__Article__:
━━━━━━━━━━
According to provisional statistics published by Forest Research, the research agency of the Forestry Commission, in the year to 31 March 2022 a total of approximately 13,840 hectares of new woodland was created in the UK, consisting of 10,480 hectares in Scotland, 2,260 hectares in England, 580 hectares in Wales, and 540 hectares in Northern Ireland. (The sum of these figures is slightly different to the UK total, as a result of rounding). This is broadly the same as the figure for yearly afforestation in the UK in 2021 published by the government.
However, the 7,500 hectare projection listed in the DESNZ document for yearly afforestation in the UK by 2025 is the same as the 2025 target for England alone mentioned in a number of government documents published in recent years.
Similarly, the projection of 10,300 hectares by 2035 is the same as the level set out by the Department for Energy, Food and Rural Affairs (DEFRA) in its impact assessment of a new tree canopy and woodland cover target for England of 16.5% by 2050, which was adopted into law in 2022.
A DEFRA spokesperson told Full Fact: “The Government has legislated for a statutory tree and woodland target to increase cover of England to 16.5% by 2050 – which is stretching, but key for achieving the Net Zero Strategy.”
━━━━━━━━━━
__Collected data__:
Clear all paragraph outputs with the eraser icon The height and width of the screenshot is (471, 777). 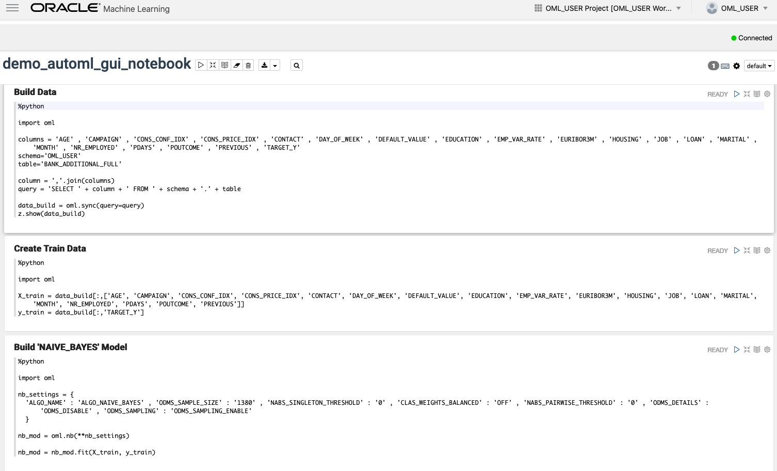pyautogui.click(x=236, y=65)
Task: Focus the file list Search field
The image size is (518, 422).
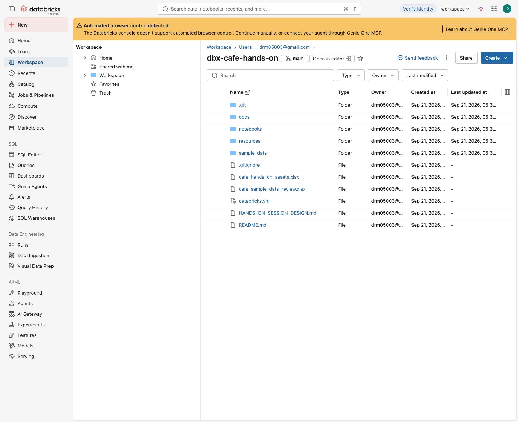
━━━━━━━━━━
Extend the passage on UK woodland creation figures, picking up after its final sentence. The lines serve only as reference and play no part in the work.

__Output__:
It did not confirm future projections for the UK as a whole.
The Scottish Government has set a target of 18,000 hectares a year by 2024/25.
In 2021, the Welsh Government stated that its target is to “increase tree planting to at least 2,000 hectares per year, aiming to increase this to 4,000 hectares as rapidly as possible”. A spokesperson for the Welsh Government confirmed to Full Fact that in order to reach its net zero ambitions it wants to plant a total of 43,000 hectares of new woodland by 2030.
In 2020 the Northern Ireland Assembly Agriculture, Environment and Rural Affairs Minister Edwin Poots pledged to plant 9,000 hectares of new woodland by 2030—averaging 900 hectares per year. We’ve contacted the Northern Ireland Assembly to confirm whether this target still stands.